Iran’s vote to cut ties with UK sends warning - commentator
The vote comes after the British ambassador to the Islamic Republic criticized its human rights record, and follows a general souring in relations which, Mokhtari said, has been prompted by Britain’s association with proxy terrorist organizations.
“A couple of attacks [in Iran] were positively connected with Britain, they were proxy terrorist organizations, which are known to have established links with the British intelligence service,” Mokhtari said.
Britain’s historic involvement in Iranian domestic affairs has also added to Iran’s anxiety, Mokhtari said.
“If Iran were to take a microscope and look at Britain and go through every nook and cranny, it would find many irregularities in the way they conduct themselves,” Mokhtari said. “However, Iran does tend to mind its own business in such issues, because it considers it interference in other countries’ domestic matters, whereas Britain still seems to be in a post-imperial type of hangover and feels like it can speak out against domestic affairs of other nations.”

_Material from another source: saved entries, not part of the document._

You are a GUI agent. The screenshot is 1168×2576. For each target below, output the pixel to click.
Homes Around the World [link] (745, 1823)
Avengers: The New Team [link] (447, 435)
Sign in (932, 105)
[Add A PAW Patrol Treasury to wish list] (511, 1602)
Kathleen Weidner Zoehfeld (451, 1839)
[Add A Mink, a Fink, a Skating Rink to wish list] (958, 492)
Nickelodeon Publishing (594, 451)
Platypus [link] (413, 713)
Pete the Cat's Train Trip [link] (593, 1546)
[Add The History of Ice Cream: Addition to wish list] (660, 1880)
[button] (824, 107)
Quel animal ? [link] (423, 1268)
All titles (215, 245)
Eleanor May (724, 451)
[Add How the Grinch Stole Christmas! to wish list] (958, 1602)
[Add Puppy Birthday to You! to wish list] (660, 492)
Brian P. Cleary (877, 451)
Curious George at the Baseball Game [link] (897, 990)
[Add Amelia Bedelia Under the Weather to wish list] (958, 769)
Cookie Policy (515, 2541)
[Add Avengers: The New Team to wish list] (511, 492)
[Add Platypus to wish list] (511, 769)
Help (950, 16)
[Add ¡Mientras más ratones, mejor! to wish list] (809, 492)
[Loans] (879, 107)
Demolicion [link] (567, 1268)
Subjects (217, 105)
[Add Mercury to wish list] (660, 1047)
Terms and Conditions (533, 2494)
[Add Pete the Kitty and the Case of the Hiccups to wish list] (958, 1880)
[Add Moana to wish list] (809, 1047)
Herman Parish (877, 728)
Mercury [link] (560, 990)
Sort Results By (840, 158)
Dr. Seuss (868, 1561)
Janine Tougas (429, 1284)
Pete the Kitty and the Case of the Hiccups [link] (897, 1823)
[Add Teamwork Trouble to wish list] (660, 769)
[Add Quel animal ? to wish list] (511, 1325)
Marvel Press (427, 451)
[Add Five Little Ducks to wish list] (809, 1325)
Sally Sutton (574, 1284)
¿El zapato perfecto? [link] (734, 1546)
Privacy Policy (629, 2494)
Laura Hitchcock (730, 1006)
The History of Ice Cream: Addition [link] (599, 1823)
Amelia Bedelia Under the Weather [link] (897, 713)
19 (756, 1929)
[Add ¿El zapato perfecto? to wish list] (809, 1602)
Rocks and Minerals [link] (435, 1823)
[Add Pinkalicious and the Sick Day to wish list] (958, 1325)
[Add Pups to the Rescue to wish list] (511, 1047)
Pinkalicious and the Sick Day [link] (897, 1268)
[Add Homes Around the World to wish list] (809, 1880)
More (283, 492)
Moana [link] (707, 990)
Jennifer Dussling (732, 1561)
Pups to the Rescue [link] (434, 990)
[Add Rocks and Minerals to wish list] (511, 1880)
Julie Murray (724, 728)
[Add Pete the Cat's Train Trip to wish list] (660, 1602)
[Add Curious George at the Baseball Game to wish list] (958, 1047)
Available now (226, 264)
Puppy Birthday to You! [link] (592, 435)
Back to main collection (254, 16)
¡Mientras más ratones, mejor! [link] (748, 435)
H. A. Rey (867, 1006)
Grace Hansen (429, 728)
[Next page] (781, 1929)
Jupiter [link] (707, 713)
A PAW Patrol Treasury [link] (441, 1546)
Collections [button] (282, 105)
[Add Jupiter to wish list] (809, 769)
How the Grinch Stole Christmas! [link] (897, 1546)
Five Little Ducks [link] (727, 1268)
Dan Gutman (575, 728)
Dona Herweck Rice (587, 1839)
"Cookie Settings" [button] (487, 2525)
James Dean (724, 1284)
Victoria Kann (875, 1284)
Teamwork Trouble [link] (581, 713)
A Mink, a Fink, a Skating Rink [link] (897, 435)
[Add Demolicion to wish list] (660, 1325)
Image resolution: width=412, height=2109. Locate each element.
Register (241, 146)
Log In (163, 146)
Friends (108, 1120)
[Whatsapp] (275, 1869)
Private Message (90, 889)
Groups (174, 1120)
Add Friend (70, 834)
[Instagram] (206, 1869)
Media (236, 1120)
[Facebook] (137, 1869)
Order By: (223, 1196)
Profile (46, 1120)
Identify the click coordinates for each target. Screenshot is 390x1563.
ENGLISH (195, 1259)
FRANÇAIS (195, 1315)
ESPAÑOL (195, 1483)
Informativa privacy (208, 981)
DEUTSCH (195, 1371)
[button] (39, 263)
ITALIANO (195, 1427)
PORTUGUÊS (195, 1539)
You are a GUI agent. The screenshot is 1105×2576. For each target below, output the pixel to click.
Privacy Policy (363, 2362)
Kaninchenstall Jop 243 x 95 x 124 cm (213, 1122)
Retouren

London-based author and journalist Yvonne Ridley said that though Iranian lawmakers are “outraged” by the envoy’s comments, it is unlikely that the country would actually proceed with its decision to sever ties.
“Looking over the years at the Iranian response to various insults and crises… the Iranian government isn’t known for its knee-jerk reaction,” Ridley said. “They are usually very thoughtful before they respond.”
On Sunday, the National Security and Foreign Policy Commission of Iran's parliament approved a bill that will cut Iran's relations with the UK, reported Iranian Fars News Agency.